● Data provided:
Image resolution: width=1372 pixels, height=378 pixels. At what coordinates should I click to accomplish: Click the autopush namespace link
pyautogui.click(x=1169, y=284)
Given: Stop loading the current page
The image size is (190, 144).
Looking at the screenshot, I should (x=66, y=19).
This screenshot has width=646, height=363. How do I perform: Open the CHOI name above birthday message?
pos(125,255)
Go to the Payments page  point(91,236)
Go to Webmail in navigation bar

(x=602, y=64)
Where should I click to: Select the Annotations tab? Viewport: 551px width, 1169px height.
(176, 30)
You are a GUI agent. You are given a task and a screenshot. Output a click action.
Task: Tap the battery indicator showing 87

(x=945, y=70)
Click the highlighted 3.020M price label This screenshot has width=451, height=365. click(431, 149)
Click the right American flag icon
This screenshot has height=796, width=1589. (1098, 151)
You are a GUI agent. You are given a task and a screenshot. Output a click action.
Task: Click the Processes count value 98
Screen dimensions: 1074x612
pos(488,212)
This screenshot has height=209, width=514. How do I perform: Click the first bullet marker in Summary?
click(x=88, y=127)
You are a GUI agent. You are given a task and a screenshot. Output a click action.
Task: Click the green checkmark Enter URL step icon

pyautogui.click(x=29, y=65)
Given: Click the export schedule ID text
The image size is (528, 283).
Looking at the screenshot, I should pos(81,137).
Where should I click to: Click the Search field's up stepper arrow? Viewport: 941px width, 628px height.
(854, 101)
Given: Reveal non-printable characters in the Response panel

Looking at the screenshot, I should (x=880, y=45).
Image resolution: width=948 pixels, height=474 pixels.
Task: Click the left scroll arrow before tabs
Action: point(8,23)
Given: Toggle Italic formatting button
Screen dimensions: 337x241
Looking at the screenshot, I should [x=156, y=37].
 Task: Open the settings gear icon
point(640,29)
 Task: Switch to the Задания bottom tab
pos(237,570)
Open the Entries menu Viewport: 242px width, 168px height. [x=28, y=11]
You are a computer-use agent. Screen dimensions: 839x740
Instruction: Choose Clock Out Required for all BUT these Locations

● What you will do:
Transcribe the listing in full, keeping every line exact.

● Expected output:
Image resolution: width=1372 pixels, height=378 pixels. At what coordinates should I click to accomplish: Click the autopush namespace link
pyautogui.click(x=1169, y=284)
Given: Stop loading the current page
The image size is (190, 144).
Looking at the screenshot, I should (x=66, y=19).
This screenshot has width=646, height=363. How do I perform: Open the CHOI name above birthday message?
pos(125,255)
Go to the Payments page  point(91,236)
Go to Webmail in navigation bar

(x=602, y=64)
Where should I click to: Select the Annotations tab? Viewport: 551px width, 1169px height.
(176, 30)
You are a GUI agent. You are given a task and a screenshot. Output a click action.
Task: Tap the battery indicator showing 87

(x=945, y=70)
Click the highlighted 3.020M price label This screenshot has width=451, height=365. click(431, 149)
Click the right American flag icon
This screenshot has height=796, width=1589. (1098, 151)
You are a GUI agent. You are given a task and a screenshot. Output a click action.
Task: Click the Processes count value 98
Screen dimensions: 1074x612
pos(488,212)
This screenshot has height=209, width=514. How do I perform: Click the first bullet marker in Summary?
click(x=88, y=127)
You are a GUI agent. You are given a task and a screenshot. Output a click action.
Task: Click the green checkmark Enter URL step icon

pyautogui.click(x=29, y=65)
Given: Click the export schedule ID text
The image size is (528, 283).
Looking at the screenshot, I should pos(81,137).
Where should I click to: Click the Search field's up stepper arrow? Viewport: 941px width, 628px height.
(854, 101)
Given: Reveal non-printable characters in the Response panel

Looking at the screenshot, I should (x=880, y=45).
Image resolution: width=948 pixels, height=474 pixels.
Task: Click the left scroll arrow before tabs
Action: point(8,23)
Given: Toggle Italic formatting button
Screen dimensions: 337x241
Looking at the screenshot, I should [x=156, y=37].
 Task: Open the settings gear icon
point(640,29)
 Task: Switch to the Задания bottom tab
pos(237,570)
Open the Entries menu Viewport: 242px width, 168px height. [x=28, y=11]
You are a computer-use agent. Screen dimensions: 839x740
Instruction: Choose Clock Out Required for all BUT these Locations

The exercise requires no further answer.